Facility located at 100 W Main Street, Nowhere, WV, USA. Facility has four ISPs that interconnect in the basement of the building. Three out of the four ISPs have staff with PeeringDB accounts. Building owner has provided a closet for this to occur. Building has no website, the building owner does not know anything about interconnection, and has no plans to market the building as an interconnection location.


ISP operator A files a request to suggest a Facility object to be entered into PeeringDB.

Validation Process

The facility owner is not a PeeringDB user, so the mechanism of the facility owner themselves suggesting the facility cannot be applied. The act of suggesting the facility in the PeeringDB user interface generates a unique URL which ISP Operator A can share with the fellow ISPs. If at least 2 other PeeringDB users attest the facility exists, the Facility object is created and marked as “unclaimed”.

Facility approval example 2

A PeeringDB user noticed the Facility object created (as a result of Example 1), and reports it as “junk”. The object continues to exist, but is added to a review queue for the PeeringDB Admin Committee to help resolve the situation. The Admin Committee’s task is to find positive proof the facility exists and interconnection happens.

Validation Process

The AC committee first contacts the original PeeringDB users that provided attestations the facility exists. (Note: these PeeringDB users themselves might not be present in the facility).
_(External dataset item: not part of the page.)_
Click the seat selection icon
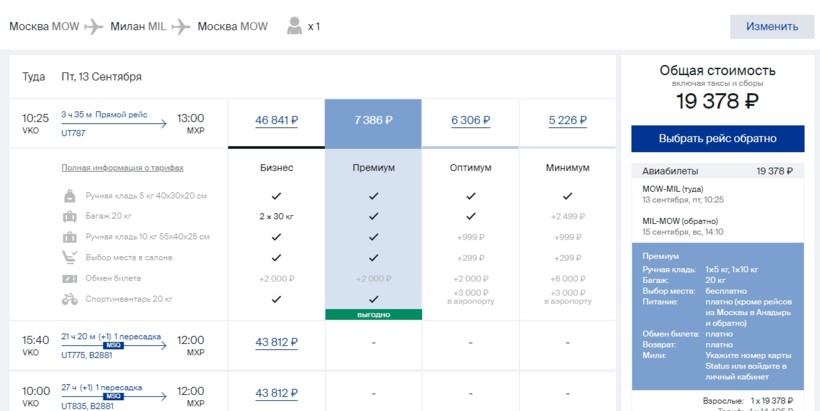Screen dimensions: 820x411 (70, 257)
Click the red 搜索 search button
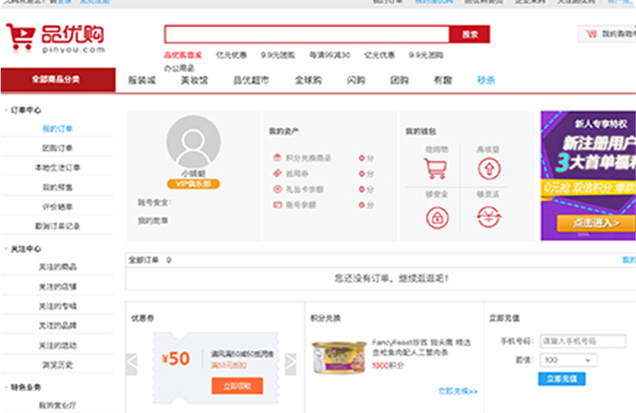 click(x=469, y=35)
The AC can request the original attesters to provide a list of ISPs or IXPs they think are present in the facility. The AC can then contact the ISPs and/or IXPs who were suggested to have a presence in the facility and ask them to either attest the facility exists, or to add themselves as ‘present’ in the facility. It is possible these ISPs and/or IXPs are not yet PeeringDB users.
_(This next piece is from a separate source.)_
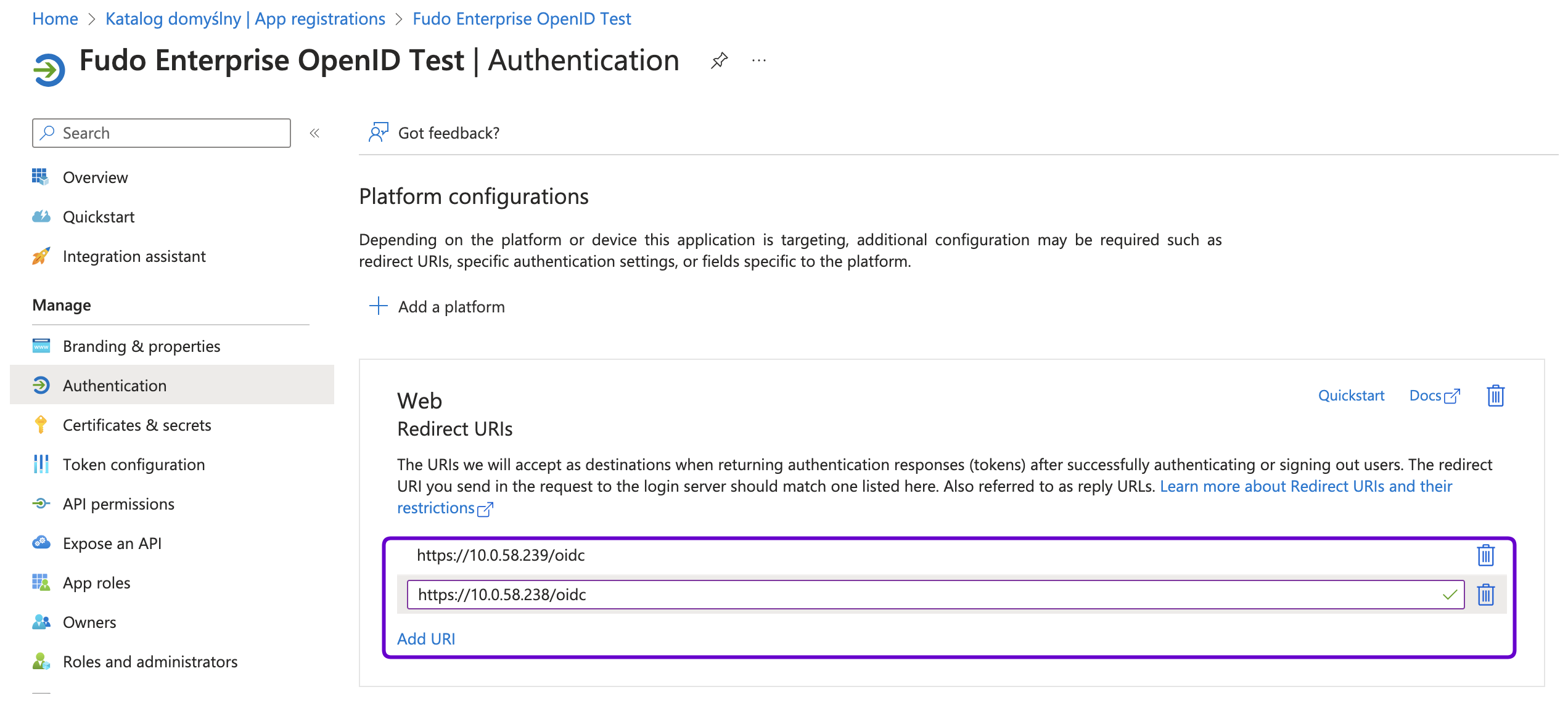1568x708 pixels.
Task: Open Certificates & secrets page
Action: coord(137,425)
If the AC can’t collect the attestations the facility will be deleted in 90 days.

Facility approval example 3

A Facility owner is a PeeringDB user and wishes to add its facility to PeeringDB using the “Suggest a Facility” function. The building owner is leasing suites to carriers in the basement of his facility, but primarily focuses on leasing office space. The building has a webpage, but data center/interconnection services are not listed on the webpage. The building owner has provided a list of four carriers who have leased space in the building.

Validation Process

The building owner can add webpage showing that they provide interconnection

The attestation process can be used to demonstrate the building is used for interconnection.
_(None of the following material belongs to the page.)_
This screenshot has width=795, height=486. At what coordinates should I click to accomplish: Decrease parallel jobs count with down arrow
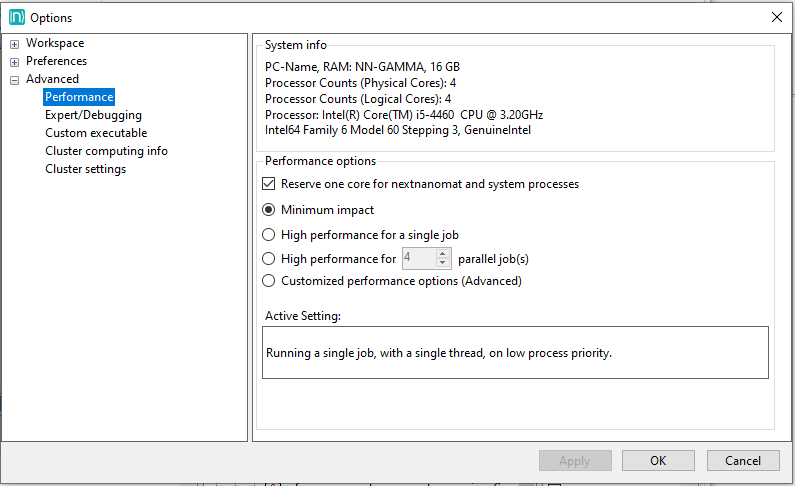[443, 264]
Facility approval example 4

An existing facility operator with other facilities listed in PeeringDB submits a new facility that does not yet have any customers.

Validation Process

None - The facility should be immediately added.

After the Facility object has been added, networks and IXPs can indicate their presence.

Exception process

We know that these guidelines will need to be improved and updated as we learn, so we have built in an “exception” process to help with that. Whenever an easy path is not possible, the requester can ask for more review of their registration request.

The first step in this process is to get input from all the volunteers on the Admin Committee. If more eyes are needed, the request can be shared with all of PeeringDB’s Stewards, a group made from the committee chairs and board members. Where a formal decision is needed, the board can vote on a request and make a final decision.


Exception Process


Why must peering LANs be between /27 and /19 (IPv4) and not shorter than /64 (IPv6)?

This limit is intended to reduce the likelihood of a typo that goes undetected and causes operational issues. Where a peering LAN uses a /28 or a /18 (IPv4) the Admin Committee can manually process the prefix after verifying its prefix length is correct.

The technical standards do not allow LANs to have prefixes shorter than a /64, so a /63 would be rejected to avoid causing operational issues to operator equipment that is standards compliant.